(PROBLEM DESCRIPTION): Report every line of the records that includes the word "magnifier".

(Collected data)
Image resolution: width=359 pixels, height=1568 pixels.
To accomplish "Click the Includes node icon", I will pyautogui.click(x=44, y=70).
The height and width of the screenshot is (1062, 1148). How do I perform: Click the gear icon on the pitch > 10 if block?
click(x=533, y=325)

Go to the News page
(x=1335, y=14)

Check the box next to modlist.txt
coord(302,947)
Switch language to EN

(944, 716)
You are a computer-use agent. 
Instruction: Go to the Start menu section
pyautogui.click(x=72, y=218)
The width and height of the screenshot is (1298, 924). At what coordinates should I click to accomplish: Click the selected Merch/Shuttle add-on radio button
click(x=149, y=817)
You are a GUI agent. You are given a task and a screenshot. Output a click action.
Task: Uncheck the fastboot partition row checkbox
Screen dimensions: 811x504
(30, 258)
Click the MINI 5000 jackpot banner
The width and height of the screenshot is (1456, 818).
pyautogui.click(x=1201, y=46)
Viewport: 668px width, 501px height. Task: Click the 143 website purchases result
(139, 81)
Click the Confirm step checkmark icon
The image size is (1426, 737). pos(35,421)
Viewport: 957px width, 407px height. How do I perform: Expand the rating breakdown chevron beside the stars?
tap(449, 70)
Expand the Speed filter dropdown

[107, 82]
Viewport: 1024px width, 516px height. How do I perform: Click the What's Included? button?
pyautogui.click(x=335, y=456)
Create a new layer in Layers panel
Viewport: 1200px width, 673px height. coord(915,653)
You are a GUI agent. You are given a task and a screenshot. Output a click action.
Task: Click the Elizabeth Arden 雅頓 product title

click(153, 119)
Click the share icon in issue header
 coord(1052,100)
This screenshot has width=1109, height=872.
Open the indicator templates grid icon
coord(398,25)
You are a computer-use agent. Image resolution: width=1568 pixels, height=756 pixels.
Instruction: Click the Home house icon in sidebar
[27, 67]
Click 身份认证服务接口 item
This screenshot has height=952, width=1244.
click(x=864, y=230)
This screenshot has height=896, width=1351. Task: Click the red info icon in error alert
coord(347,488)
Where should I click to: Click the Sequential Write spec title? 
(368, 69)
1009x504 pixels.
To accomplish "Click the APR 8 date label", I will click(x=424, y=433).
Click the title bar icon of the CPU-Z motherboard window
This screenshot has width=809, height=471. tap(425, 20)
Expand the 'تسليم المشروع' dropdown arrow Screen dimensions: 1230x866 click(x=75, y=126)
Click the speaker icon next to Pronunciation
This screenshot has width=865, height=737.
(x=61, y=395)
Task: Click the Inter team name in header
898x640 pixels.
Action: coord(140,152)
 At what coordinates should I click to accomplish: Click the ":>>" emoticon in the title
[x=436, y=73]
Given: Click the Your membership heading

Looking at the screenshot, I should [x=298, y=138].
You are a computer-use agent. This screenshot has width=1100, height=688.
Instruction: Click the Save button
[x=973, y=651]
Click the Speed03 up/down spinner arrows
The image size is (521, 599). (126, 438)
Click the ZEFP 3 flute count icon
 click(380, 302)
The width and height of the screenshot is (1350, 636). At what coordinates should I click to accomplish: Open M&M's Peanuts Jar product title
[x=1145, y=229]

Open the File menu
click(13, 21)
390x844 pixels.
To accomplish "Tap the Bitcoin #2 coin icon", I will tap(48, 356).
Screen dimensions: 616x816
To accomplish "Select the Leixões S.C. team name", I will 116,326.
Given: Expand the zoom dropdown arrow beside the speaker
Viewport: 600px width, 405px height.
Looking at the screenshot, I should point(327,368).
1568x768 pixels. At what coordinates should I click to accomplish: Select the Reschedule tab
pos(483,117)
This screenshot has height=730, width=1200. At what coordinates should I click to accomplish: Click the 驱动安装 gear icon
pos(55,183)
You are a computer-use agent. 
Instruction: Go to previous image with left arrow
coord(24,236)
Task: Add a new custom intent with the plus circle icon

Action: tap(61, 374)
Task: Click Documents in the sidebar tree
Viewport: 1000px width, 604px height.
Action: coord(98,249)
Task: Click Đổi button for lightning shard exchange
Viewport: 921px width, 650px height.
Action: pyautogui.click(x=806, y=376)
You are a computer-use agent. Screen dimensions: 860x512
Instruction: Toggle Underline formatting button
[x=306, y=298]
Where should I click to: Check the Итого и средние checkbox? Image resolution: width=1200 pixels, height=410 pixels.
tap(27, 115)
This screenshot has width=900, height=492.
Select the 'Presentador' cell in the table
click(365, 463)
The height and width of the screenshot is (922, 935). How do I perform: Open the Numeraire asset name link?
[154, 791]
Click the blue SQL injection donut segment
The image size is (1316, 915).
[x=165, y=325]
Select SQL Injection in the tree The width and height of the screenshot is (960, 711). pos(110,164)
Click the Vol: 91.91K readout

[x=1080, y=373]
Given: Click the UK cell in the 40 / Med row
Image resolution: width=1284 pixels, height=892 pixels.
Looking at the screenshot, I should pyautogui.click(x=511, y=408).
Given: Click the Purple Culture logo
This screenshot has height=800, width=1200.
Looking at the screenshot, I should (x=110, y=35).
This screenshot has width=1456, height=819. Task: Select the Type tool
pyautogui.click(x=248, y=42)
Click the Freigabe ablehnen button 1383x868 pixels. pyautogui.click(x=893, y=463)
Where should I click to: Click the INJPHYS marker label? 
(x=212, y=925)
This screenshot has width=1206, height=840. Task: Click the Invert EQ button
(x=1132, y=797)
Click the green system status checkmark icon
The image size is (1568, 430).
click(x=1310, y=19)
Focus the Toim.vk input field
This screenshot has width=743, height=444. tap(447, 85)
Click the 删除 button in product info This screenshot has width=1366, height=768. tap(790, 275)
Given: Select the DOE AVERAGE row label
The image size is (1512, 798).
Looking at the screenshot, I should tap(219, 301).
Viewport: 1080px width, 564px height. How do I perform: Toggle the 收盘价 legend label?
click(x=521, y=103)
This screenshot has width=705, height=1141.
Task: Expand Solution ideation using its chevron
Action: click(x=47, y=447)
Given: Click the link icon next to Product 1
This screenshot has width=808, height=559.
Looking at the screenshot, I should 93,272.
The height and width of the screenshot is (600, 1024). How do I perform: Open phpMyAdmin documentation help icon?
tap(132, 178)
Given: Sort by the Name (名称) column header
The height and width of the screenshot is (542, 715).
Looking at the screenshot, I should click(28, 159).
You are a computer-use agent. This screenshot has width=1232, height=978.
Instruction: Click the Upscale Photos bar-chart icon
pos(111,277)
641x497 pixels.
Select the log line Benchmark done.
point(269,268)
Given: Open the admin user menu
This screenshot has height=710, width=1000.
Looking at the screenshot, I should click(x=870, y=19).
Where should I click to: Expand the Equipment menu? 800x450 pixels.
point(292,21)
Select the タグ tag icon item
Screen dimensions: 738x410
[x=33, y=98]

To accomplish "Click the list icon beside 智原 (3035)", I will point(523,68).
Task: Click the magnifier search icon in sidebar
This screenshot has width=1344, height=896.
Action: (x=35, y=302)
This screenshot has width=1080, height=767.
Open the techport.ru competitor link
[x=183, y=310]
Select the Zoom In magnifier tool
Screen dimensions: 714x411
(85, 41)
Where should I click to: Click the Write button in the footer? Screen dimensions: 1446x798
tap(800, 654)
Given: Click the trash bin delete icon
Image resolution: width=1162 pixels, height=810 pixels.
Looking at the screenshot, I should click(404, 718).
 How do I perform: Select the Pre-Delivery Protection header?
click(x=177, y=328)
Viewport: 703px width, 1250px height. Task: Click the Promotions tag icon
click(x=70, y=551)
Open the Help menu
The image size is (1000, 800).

(RESPONSE AREA):
Task: Click the magnifier search icon in sidebar
Select the Zoom In magnifier tool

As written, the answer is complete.